## PROBLEM TO WORK ON
Can you reproduce the entries with "magnifier" swapped for "magnifying glass", leaving everything else unchanged and the pictures out?

(Item-finding records)
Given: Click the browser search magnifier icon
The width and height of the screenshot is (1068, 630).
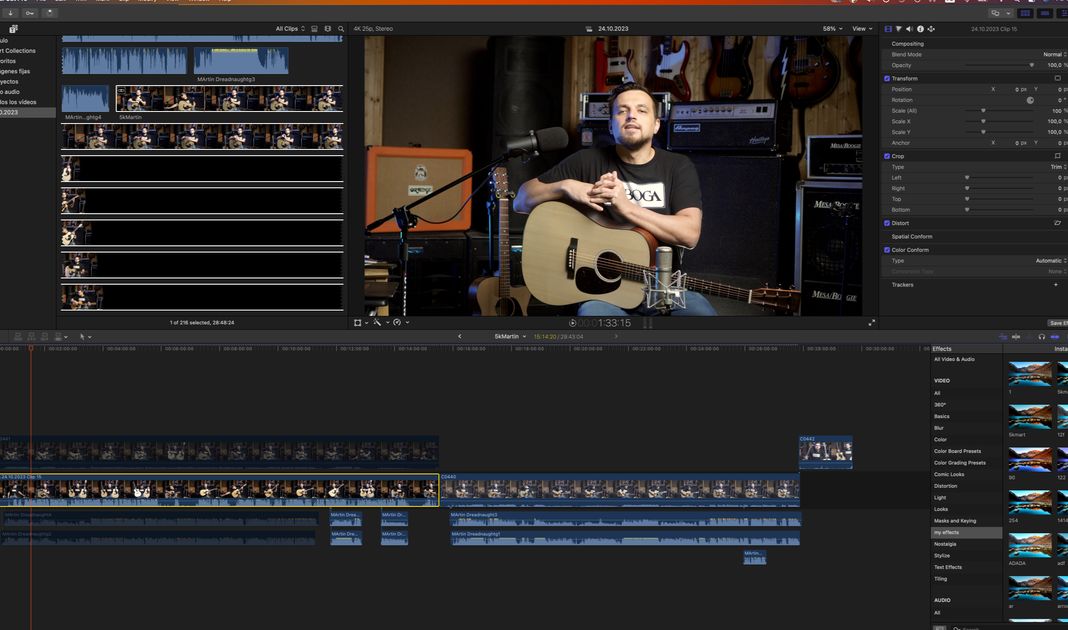Looking at the screenshot, I should (x=341, y=29).
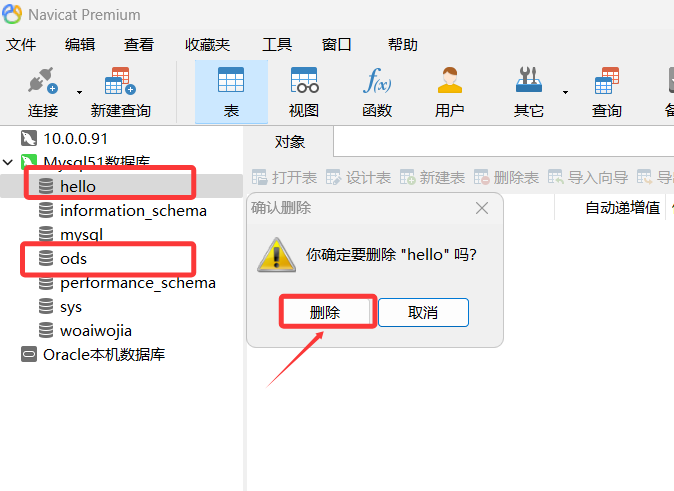Click the Others tools icon
Viewport: 674px width, 491px height.
click(x=529, y=80)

## FULL SOLUTION
Given: Click the browser search magnifying glass icon
The width and height of the screenshot is (1068, 630).
Looking at the screenshot, I should (x=341, y=29).
Click the Others tools icon
Viewport: 674px width, 491px height.
click(x=529, y=80)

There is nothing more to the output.